═════ Records to use
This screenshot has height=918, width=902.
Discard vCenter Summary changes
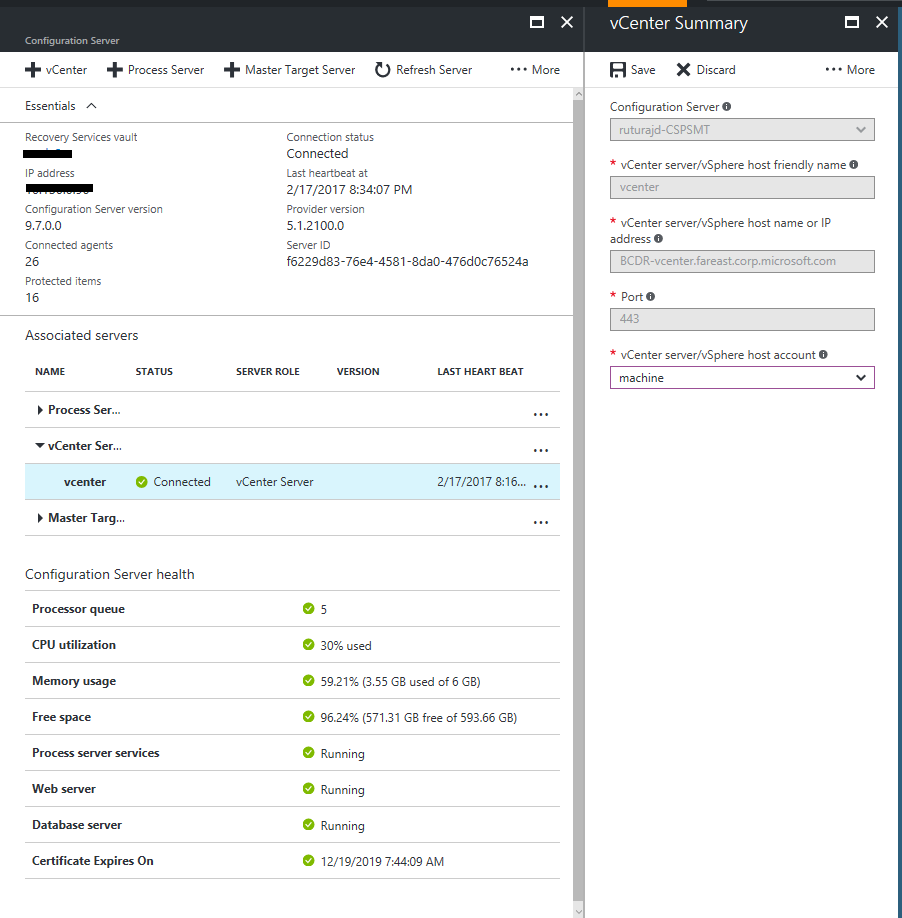(x=706, y=70)
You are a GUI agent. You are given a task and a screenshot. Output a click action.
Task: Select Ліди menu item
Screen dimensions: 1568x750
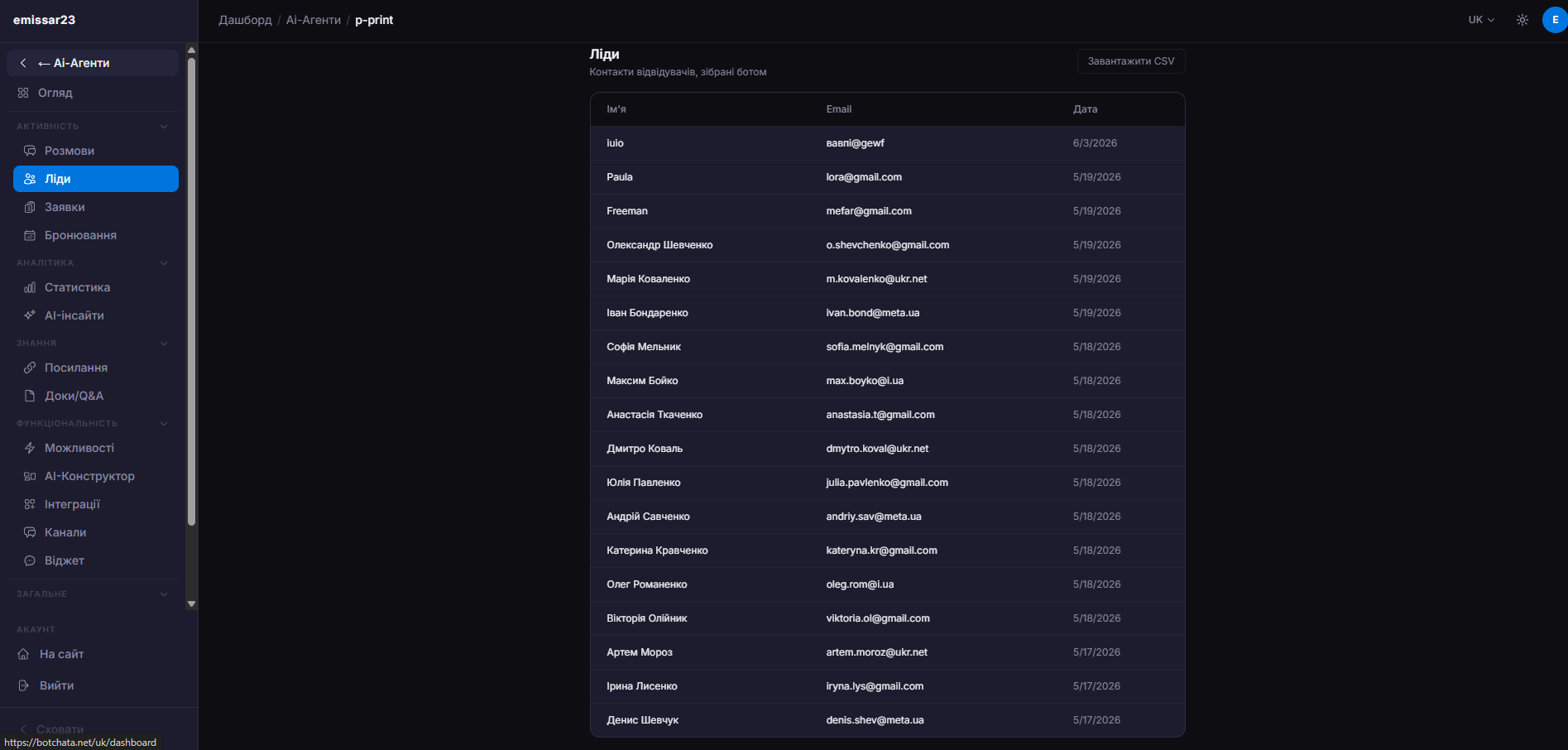click(96, 179)
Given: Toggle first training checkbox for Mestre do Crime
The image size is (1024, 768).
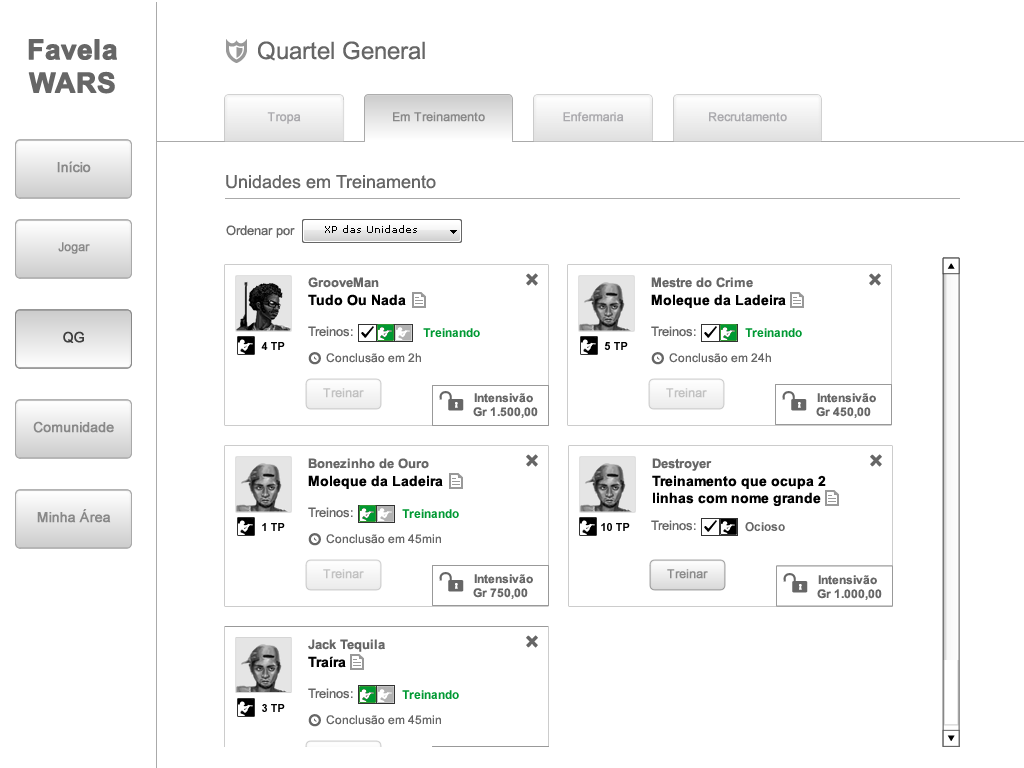Looking at the screenshot, I should [x=710, y=333].
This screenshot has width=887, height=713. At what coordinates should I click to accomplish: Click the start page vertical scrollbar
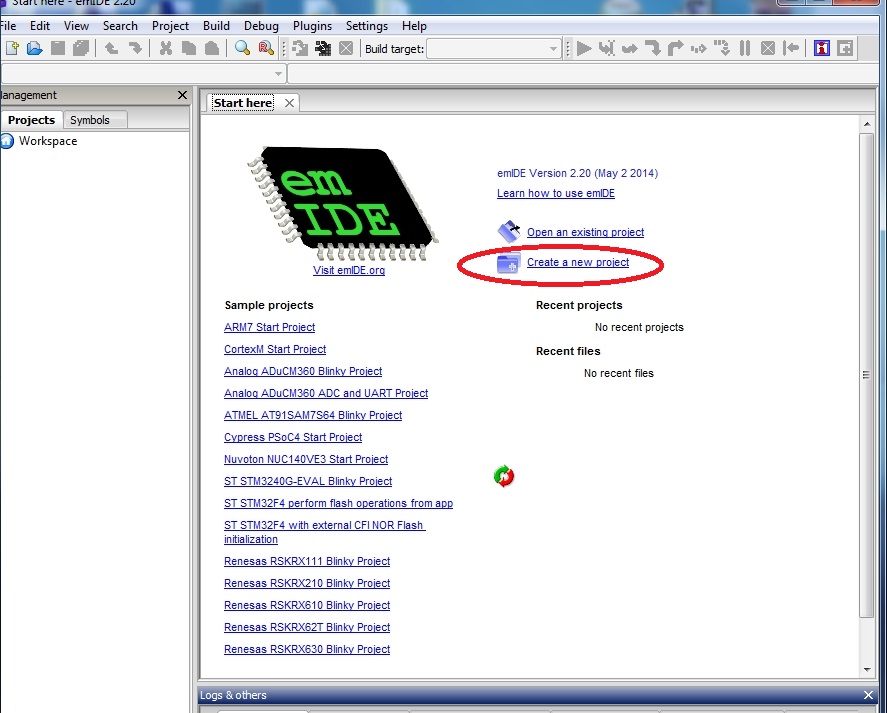866,375
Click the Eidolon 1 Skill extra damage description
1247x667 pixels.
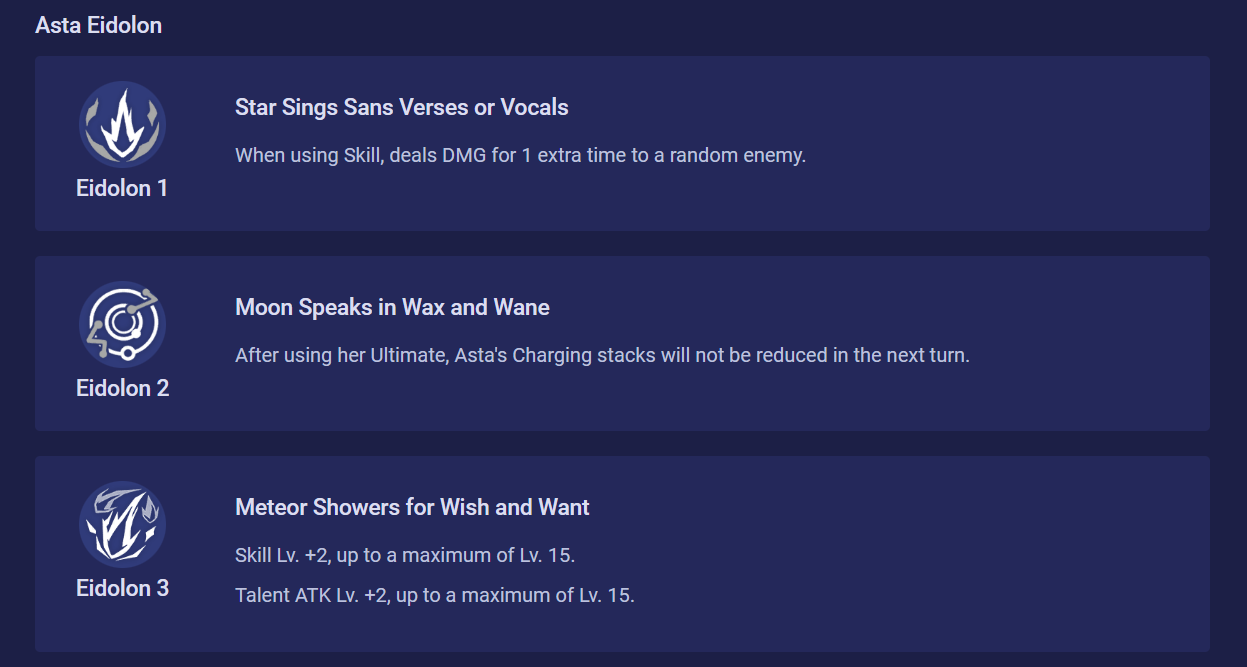pyautogui.click(x=520, y=155)
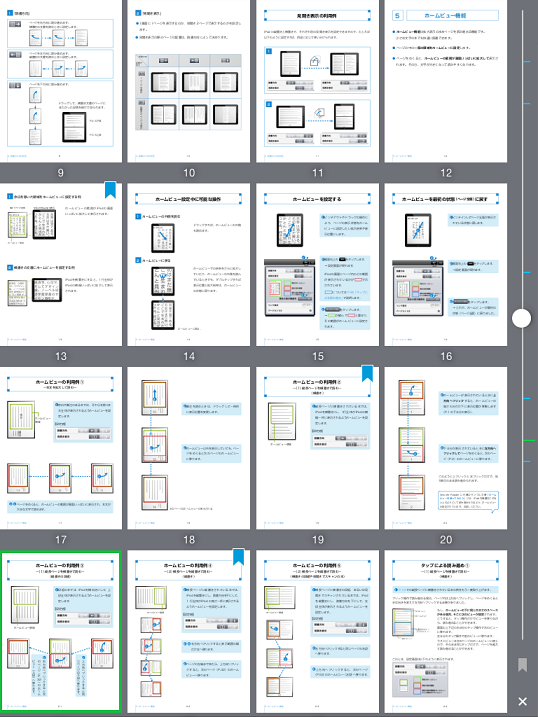Click the white round page slider handle

tap(522, 318)
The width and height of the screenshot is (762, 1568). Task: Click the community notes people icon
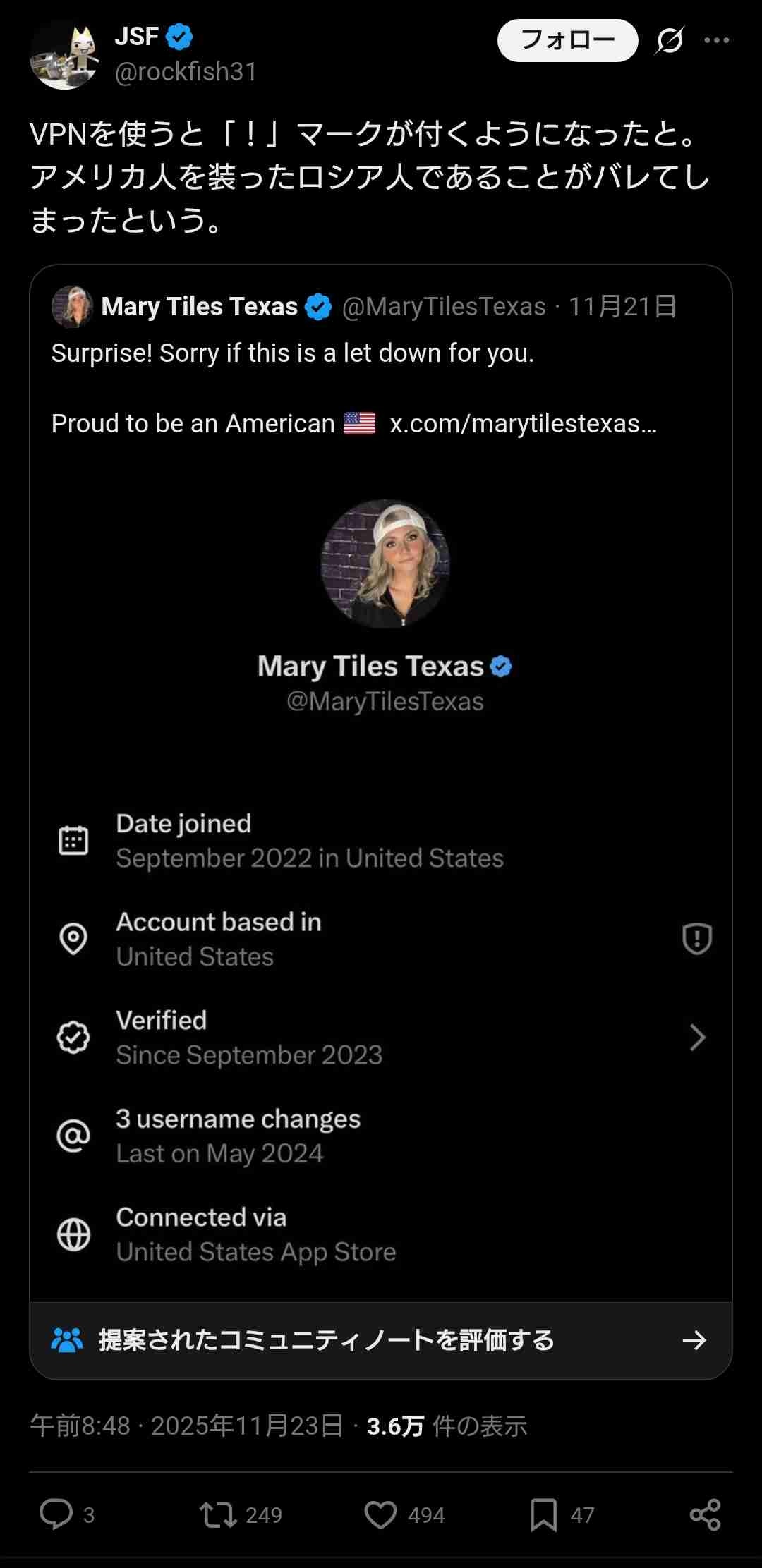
══════════
## What to produce
Return the lines exactly, from the one containing "1247x667 pixels." through the last line above, including both ends and excluding every picture.

## Output of the exercise
1247x667 pixels.
pyautogui.click(x=520, y=155)
Click the white round page slider handle

tap(522, 318)
The width and height of the screenshot is (762, 1568). Task: Click the community notes people icon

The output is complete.